__EXERCISE DIRECTIONS__: What lines below include the string "agent"? Pick them out and copy them.

*** Opening DATA FOR THE TASK ***

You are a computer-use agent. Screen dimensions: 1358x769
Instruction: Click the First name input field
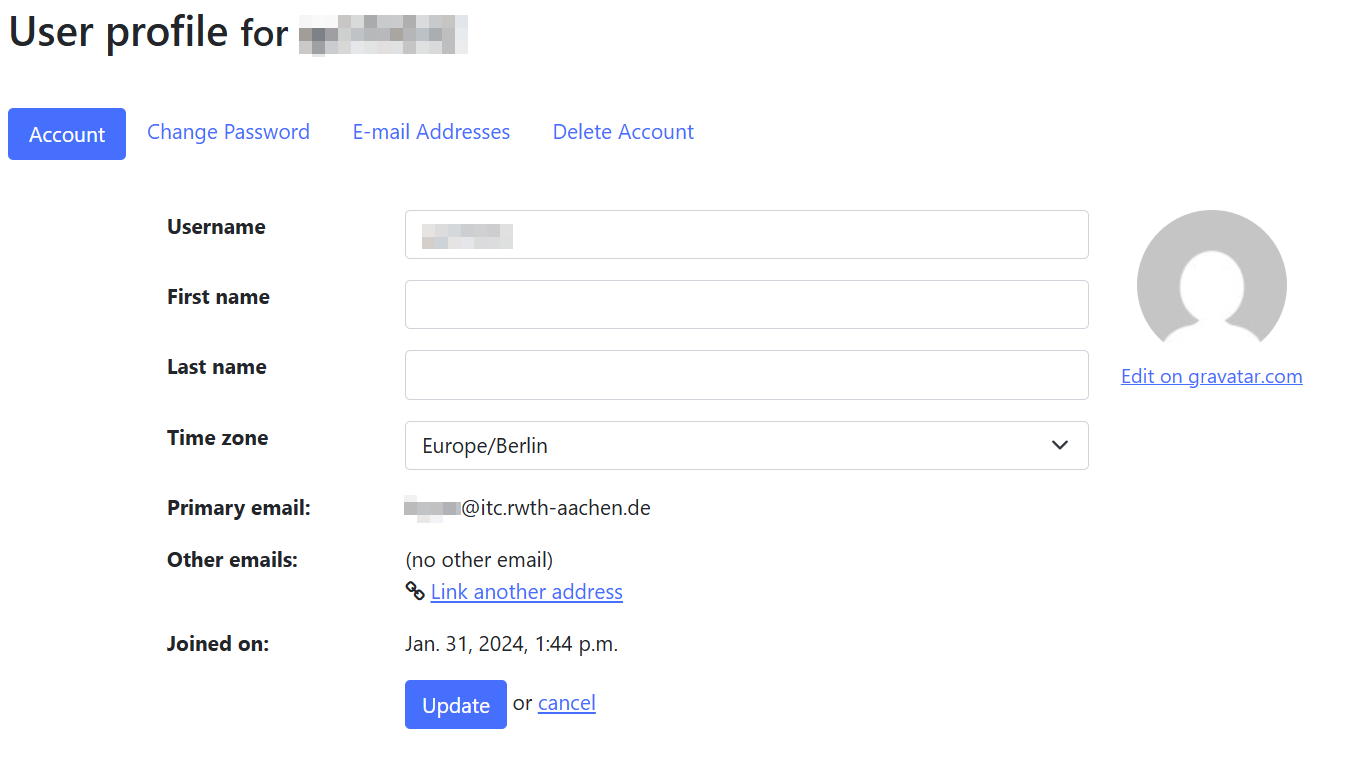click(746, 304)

*** Closing DATA FOR THE TASK ***
*** Opening DATA FOR THE TASK ***

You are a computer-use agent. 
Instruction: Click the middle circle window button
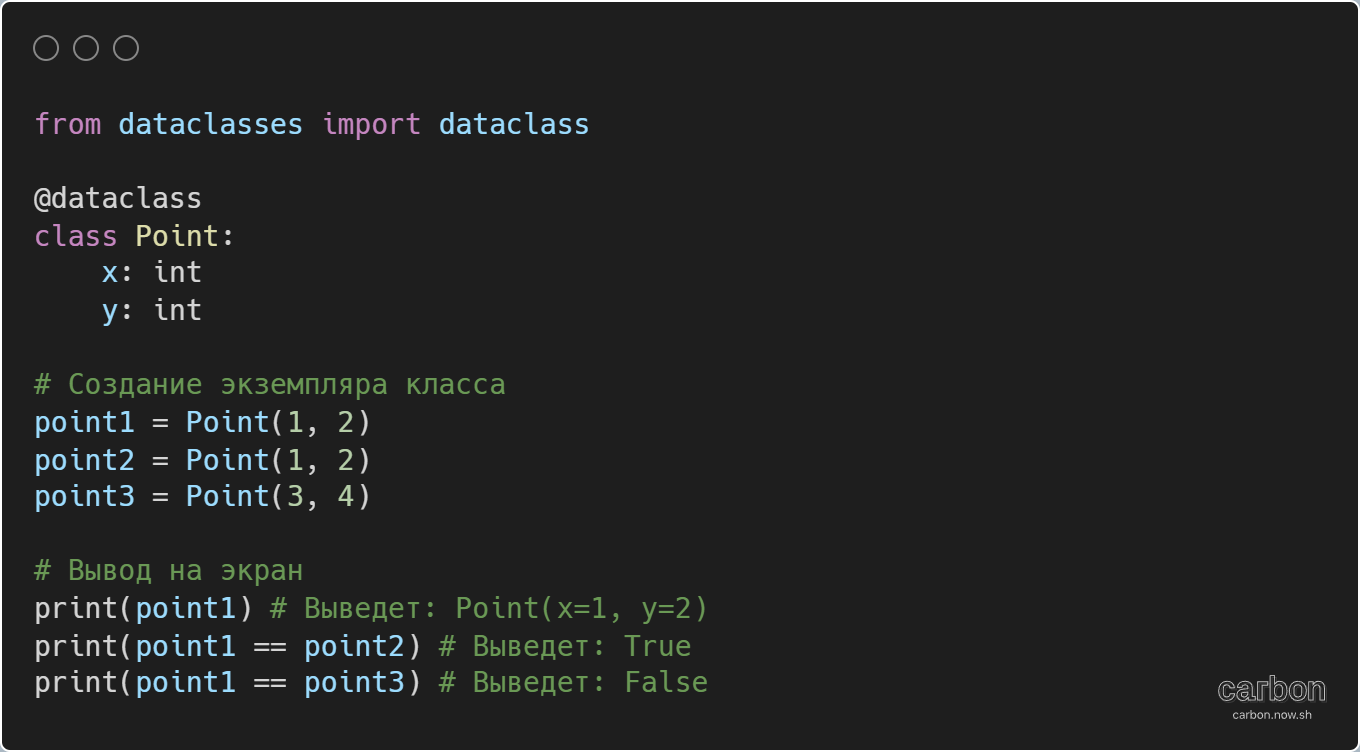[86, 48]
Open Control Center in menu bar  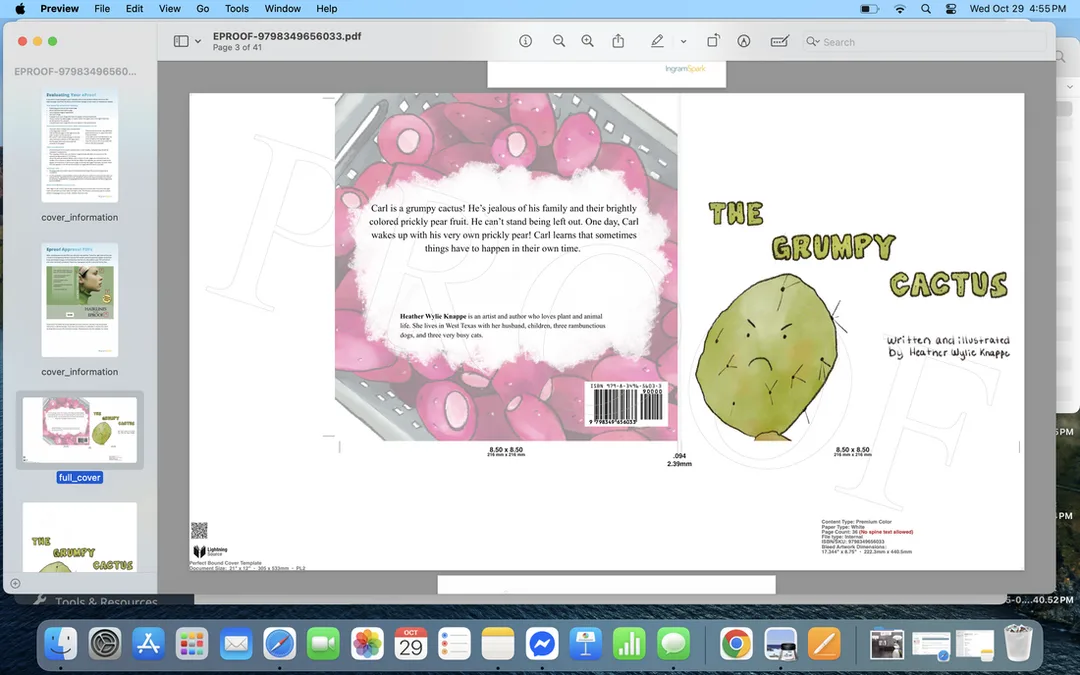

*** Closing DATA FOR THE TASK ***

__COMPLETED EXERCISE__:
You are a computer-use agent. Screen dimensions: 1358x769
You are a computer-use agent. 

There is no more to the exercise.